With its roots in exploration 55 years ago, Petrobras has matured into a world renowned integrated oil company without losing its explorer focus, leading the world in deepwater expertise.
Petrobras Director of Exploration and Production, Guilherme Estrella,
collects the first oil from Platform P-52: November 2007.
New Oil Accumulation Discovered in the Santos Basin Pre-Salt Layer: May, 2008
Petrobras’ P 51 is the first semi-submersible platform built entirely in Brazil
Photos courtesy of Petrobras.
By Graham Chandler
Petrobras is a perfect fit for exploration and production geophysicist Julio Lyrio, who joined the Brazilian company in 1987, "What makes Petrobras different from many other companies in the industry is the fact that it was born as an exploration enterprise," says Lyrio. "Fortunately this focus on exploration has not changed." To this day the company's main objective has been to discover where the oil is in Brazil. "The recent pre-salt discoveries are a validation of this dedication," he says.
Petrobras has a strong world presence in the oil and gas industry: it can boast the largest market value in Latin America, with nearly 70,000 employees operating in 27 countries; and two and half million barrels equivalent per day of production.
Significantly, it's a technological leader, recognized especially in the highly challenging deepwater exploration and production environments. "Challenge is our energy," quotes the company's website.
The pre-salt discoveries Lyrio refers to are recently-announced findings from those cutting-edge research techniques: in the Santos Basin 300 kilometres off the southeastern coast of the country and 7,000 metres below the South Atlantic Ocean surface. Potential is up to 33 billion barrels or more—some of the world's largest ever—of light sweet crude oil. Just finding them was a challenge. Beneath two kilometres of ocean water lies a post-salt layer (so-called because it was laid down later than the salt layer) half a kilometre thick, then another two kilometres of salt before reaching the pre-salt layer which contains the oil deposit.
That it was a challenge to find is an understatement. That post-salt layer is made up of high velocity rocks that can make it almost impossible to seismically image formations below them, because seismic waves in the salt have such a different velocity than the rocks above. And this is where integration of gravity and magnetics with seismic data were used to advantage.
Lyrio has learned the value of extensive integration of exploratory tools to reduce risk and enhance successes. "Gravity and magnetics have contributed effectively as tools to support interpretation that can produce quick results with low cost and reduced environmental impact," he says.
With the world of oil and gas exploration needing increasing sophistication as the easier deposits have been largely found and exploited, the importance of new and complex methods becomes paramount.
"The exploitation of hydrocarbons presents a growing demand in terms of technological innovations, particularly the software," says Lyrio. "In the field of geophysics, technological solutions that integrate different geophysical methods in exploration have become increasingly important." More and more today, gravity and magnetics are often shot well before bringing in the seismic equipment.

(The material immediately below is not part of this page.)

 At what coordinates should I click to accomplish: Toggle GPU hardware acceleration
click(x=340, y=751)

And the techniques are no longer restricted primarily to exploration of virgin territory either. Today, gravity and magnetic methods are being used in Brazil for re-evaluation of mature fields to extend production. Lyrio says Petrobras is using new and advanced gravimetric and magnetic interpretation in regions where environmental issues hamper the use of other geophysical methods such as seismic.

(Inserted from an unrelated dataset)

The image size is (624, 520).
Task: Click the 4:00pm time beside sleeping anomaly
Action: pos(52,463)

"In earlier times it was believed that the role of potential methods was limited to the initial stages of exploration," he says, such as delineation of basins and major geological structures. "With with the development of interpretation techniques, the availability of specialized software, new techniques for data acquisition, and development of measuring instruments, potential methods have expanded the exploratory process." He says Petrobras uses these potential methods where other methods present difficulties. Potential methods help the interpreters in mapping intra-sedimentary structures such as salt and volcanic spills, for example.
Lyrio describes a case where gravity data became a decisive factor in validating seismic. "During the interpretation of seismic data in a determined area, an important geological structure was defined," he explains. "But with the conversion of [seismic] data in time for depth, the mapped structure suffered significant modifications in terms of direction, and the interpreters were uncertain whether the new direction of the structure was real or only an artifact." He says once the gravity data were incorporated, the new structure was readily validated.

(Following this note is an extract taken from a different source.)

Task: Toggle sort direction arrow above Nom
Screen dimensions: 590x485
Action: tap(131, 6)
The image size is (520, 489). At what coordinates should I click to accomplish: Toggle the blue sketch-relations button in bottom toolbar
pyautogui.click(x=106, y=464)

Choosing the right software for situations like this is critical in smoothing and speeding the interpretation process. "Petrobras uses the most advanced software in the market for potential fields," says Lyrio. About 80 percent of the company's gravity and magnetic projects use the Geosoft platform for interpretation, preparation of maps and grids, and assembly of the database.
"The great advantage of using the Geosoft platform is the fact that it provides the ability for tight integration, from the database through to the preparation of the maps," says Lyrio. "This has eliminated the need for multiple software and the constant migration of information from one program to another." The variety of software platforms with which Geosoft interacts makes it easy to exchange information between other exploration systems used by the company.
Another advantage that Lyrio likes: the software runs on a PC. "That's a benefit over other programs that require specific hardware," he says. Finally, he says it's very user friendly which makes the platform attractive to new users.
"The variety of tools available for processing and interpreting our gravity and magnetic data, and ease of application, allows us to achieve project completion in a short period of time," he says.
Petrobras' solution also includes company-developed software. "We have developed our own technology," he says, "mainly where the specialized functionality we require isn't commercially available."
Lyrio sees continued growth in the use of potential methods in geophysics well into the future, with a continuing resurgence in their application to hydrocarbon exploration. The reason he says lies in the increasingly complex geological problems being faced and the improved equipment available for dealing with them. He sees one of the largest changes on the horizon to be a change in scale—potential methods will no longer be mainly confined to the broader picture of major features, but will become a viable option for acquiring detail in more specific situations. "A consequence of this will be a bigger demand for technology to deal with integration of exploration methods," he says, "since the goals will be ever smaller and more difficult to interpret."